* _Exercise objective_:
Copy out every row below word for word, leaving the pictures out of your answer.

*** Listing

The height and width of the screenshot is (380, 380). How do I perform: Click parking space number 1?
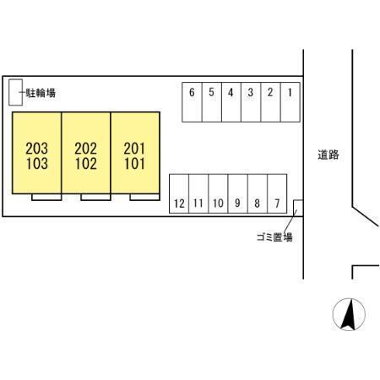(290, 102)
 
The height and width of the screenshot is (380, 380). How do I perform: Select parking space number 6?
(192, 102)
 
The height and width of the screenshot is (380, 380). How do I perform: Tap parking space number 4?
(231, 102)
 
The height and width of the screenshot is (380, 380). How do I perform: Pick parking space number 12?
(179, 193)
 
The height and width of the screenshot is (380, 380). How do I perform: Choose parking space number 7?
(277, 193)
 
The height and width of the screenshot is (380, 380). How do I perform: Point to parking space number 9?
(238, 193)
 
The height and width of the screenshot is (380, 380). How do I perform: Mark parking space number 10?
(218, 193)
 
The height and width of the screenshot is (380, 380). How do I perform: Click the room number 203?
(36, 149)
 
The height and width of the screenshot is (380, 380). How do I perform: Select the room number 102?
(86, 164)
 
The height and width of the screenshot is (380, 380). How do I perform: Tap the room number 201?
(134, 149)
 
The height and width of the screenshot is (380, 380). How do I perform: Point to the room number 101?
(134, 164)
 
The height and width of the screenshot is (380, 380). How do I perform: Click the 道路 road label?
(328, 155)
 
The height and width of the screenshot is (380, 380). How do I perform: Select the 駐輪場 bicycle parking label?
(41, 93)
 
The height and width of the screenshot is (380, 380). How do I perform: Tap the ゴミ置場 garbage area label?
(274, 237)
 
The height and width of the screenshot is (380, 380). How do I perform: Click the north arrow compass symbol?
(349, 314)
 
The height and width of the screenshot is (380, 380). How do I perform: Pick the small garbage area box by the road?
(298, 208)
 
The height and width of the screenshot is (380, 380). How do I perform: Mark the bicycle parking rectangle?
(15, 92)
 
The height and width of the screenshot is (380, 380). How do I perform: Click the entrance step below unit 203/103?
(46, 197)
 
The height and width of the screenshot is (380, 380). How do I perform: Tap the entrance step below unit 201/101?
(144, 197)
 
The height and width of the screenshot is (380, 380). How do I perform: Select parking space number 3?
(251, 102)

******

* _Written response_:
The height and width of the screenshot is (380, 380). How do I perform: Click parking space number 1?
(290, 102)
 
The height and width of the screenshot is (380, 380). How do I perform: Select parking space number 6?
(192, 102)
 
The height and width of the screenshot is (380, 380). How do I perform: Tap parking space number 4?
(231, 102)
 
The height and width of the screenshot is (380, 380). How do I perform: Pick parking space number 12?
(179, 193)
 
The height and width of the screenshot is (380, 380). How do I perform: Choose parking space number 7?
(277, 193)
 
The height and width of the screenshot is (380, 380). How do I perform: Point to parking space number 9?
(238, 193)
 
The height and width of the screenshot is (380, 380). How do I perform: Mark parking space number 10?
(218, 193)
 
The height and width of the screenshot is (380, 380). How do I perform: Click the room number 203?
(36, 149)
 
The height and width of the screenshot is (380, 380). How do I perform: Select the room number 102?
(86, 164)
 
The height and width of the screenshot is (380, 380). How do I perform: Tap the room number 201?
(134, 149)
 
The height and width of the screenshot is (380, 380). How do I perform: Point to the room number 101?
(134, 164)
 
The height and width of the screenshot is (380, 380). How do I perform: Click the 道路 road label?
(328, 155)
 
The height and width of the screenshot is (380, 380). How do I perform: Select the 駐輪場 bicycle parking label?
(41, 93)
 
The height and width of the screenshot is (380, 380). How do I perform: Tap the ゴミ置場 garbage area label?
(274, 237)
 
The height and width of the screenshot is (380, 380). How do I perform: Click the north arrow compass symbol?
(349, 314)
 
The height and width of the screenshot is (380, 380). How do I perform: Pick the small garbage area box by the road?
(298, 208)
 
The height and width of the screenshot is (380, 380). How do I perform: Mark the bicycle parking rectangle?
(15, 92)
 
The height and width of the screenshot is (380, 380). How do I perform: Click the entrance step below unit 203/103?
(46, 197)
 
The height and width of the screenshot is (380, 380). How do I perform: Tap the entrance step below unit 201/101?
(144, 197)
 
The height and width of the screenshot is (380, 380). How do I perform: Select parking space number 3?
(251, 102)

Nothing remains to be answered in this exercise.